Wer ist das Volk? Wirbel um Merkel-Sager
Zwei kleine Sätze mit großer Wirkung: Die Breitseite, die Angela Merkel vergangenes Wochenende bei einer CDU-Veranstaltung in Mecklenburg-Vorpommern der AfD mitgeben wollte, hat sich zu einem kleinen Bumerang entwickelt. "Es gibt keinerlei Rechtfertigung, dass sich kleine Gruppen aus unserer Gesellschaft anmaßen zu definieren, wer das Volk ist", sagte sie da – mitsamt dem Nachsatz: "Das Volk ist jeder, der in diesem Lande lebt."

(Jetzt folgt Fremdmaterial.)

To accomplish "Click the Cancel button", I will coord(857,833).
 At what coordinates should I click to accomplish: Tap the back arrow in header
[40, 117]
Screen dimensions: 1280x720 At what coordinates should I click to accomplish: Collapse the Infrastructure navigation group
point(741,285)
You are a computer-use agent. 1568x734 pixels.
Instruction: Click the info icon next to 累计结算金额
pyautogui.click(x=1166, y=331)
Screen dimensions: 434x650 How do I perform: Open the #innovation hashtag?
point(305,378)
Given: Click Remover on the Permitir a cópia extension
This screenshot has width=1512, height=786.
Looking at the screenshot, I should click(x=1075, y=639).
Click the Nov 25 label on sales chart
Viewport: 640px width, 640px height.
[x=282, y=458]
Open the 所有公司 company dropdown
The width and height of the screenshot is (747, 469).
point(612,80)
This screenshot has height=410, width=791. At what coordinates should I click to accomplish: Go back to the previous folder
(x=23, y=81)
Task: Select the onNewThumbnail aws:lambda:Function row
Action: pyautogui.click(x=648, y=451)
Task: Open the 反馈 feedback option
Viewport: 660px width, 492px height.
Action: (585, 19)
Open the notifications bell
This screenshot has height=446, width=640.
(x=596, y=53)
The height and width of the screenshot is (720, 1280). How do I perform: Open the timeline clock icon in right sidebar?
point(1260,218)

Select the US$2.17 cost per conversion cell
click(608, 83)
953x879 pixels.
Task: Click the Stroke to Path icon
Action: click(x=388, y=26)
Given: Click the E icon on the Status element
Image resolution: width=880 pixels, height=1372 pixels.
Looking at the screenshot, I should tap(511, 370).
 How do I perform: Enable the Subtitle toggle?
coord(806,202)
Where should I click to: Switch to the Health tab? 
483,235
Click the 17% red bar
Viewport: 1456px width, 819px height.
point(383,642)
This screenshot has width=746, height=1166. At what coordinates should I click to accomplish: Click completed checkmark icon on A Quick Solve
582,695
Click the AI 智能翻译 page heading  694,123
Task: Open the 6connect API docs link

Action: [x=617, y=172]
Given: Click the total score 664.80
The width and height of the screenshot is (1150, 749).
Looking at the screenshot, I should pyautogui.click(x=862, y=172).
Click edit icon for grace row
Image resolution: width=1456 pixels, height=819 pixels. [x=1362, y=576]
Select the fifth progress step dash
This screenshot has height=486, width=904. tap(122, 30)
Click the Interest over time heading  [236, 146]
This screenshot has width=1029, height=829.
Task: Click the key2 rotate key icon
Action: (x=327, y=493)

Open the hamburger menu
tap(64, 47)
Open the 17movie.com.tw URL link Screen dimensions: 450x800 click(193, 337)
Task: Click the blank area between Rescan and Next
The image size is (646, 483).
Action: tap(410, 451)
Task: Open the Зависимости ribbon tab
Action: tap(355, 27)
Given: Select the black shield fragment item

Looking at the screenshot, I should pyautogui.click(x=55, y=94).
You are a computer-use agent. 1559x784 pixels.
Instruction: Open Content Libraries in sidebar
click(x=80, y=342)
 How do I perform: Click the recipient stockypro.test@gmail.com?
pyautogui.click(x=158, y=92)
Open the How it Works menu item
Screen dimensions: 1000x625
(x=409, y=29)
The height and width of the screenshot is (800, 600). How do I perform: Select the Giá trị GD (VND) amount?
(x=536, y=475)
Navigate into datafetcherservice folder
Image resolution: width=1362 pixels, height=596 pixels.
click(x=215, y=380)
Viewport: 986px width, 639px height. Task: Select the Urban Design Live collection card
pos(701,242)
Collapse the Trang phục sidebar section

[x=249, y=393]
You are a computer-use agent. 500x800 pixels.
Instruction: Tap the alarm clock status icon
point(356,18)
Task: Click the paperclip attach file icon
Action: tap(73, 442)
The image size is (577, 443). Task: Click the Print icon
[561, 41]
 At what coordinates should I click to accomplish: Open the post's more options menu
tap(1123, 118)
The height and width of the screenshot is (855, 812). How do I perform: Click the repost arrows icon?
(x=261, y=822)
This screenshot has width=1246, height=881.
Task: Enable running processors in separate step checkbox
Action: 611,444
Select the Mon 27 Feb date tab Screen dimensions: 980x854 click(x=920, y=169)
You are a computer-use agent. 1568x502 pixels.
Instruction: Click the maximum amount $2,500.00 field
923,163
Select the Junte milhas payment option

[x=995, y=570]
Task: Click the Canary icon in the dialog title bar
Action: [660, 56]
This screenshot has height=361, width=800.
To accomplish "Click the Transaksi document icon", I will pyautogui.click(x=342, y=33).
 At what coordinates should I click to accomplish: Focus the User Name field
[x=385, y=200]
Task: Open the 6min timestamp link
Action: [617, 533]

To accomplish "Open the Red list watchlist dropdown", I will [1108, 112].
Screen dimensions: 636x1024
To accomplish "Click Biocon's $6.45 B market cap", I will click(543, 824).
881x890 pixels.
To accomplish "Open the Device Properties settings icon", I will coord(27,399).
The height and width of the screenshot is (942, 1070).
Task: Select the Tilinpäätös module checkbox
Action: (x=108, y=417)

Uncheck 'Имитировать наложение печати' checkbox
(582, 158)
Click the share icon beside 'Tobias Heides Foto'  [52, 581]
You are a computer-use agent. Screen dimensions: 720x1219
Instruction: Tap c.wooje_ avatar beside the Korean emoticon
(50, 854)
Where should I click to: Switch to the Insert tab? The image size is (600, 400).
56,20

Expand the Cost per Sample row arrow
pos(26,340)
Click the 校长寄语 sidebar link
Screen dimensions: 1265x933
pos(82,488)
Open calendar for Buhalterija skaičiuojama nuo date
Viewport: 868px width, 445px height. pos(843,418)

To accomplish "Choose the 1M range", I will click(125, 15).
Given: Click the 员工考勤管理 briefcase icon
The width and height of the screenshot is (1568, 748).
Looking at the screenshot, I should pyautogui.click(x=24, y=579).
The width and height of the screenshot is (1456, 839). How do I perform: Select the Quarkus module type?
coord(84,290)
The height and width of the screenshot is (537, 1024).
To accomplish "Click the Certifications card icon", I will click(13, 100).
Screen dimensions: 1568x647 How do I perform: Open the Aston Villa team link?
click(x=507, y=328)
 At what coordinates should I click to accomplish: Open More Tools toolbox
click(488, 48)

Genau daran stößt sich nicht nur die angesprochene AfD, deren Unterstützer ja gern den ehemaligen Anti-DDR-Slogan "Wir sind das Volk!" für sich ummünzen und mit nationalistischen Untertönen belegen. Neben Parteichefin Frauke Petry, die Merkel kurzerhand als "Verfassungsfeindin" bezeichnete, und ihrer Vize Beatrix von Storch, die Merkel der "Umdeutung des begriffes" bezichtigte, regte sich auch Kritik in Merkels eigener Partei. Die CDU-Gruppierung "Freiheitlich-konservativer Aufbruch" ärgerte sich über die "Gleichsetzung von Volk mit Einwohnern"; sie monierten, dass "Merkels Äußerungen die Wahlerfolge der Union bei den bevorstehenden Landtagswahlen und der Bundestagswahl gefährden, weil sie die Stammwähler der Union ausgrenzt."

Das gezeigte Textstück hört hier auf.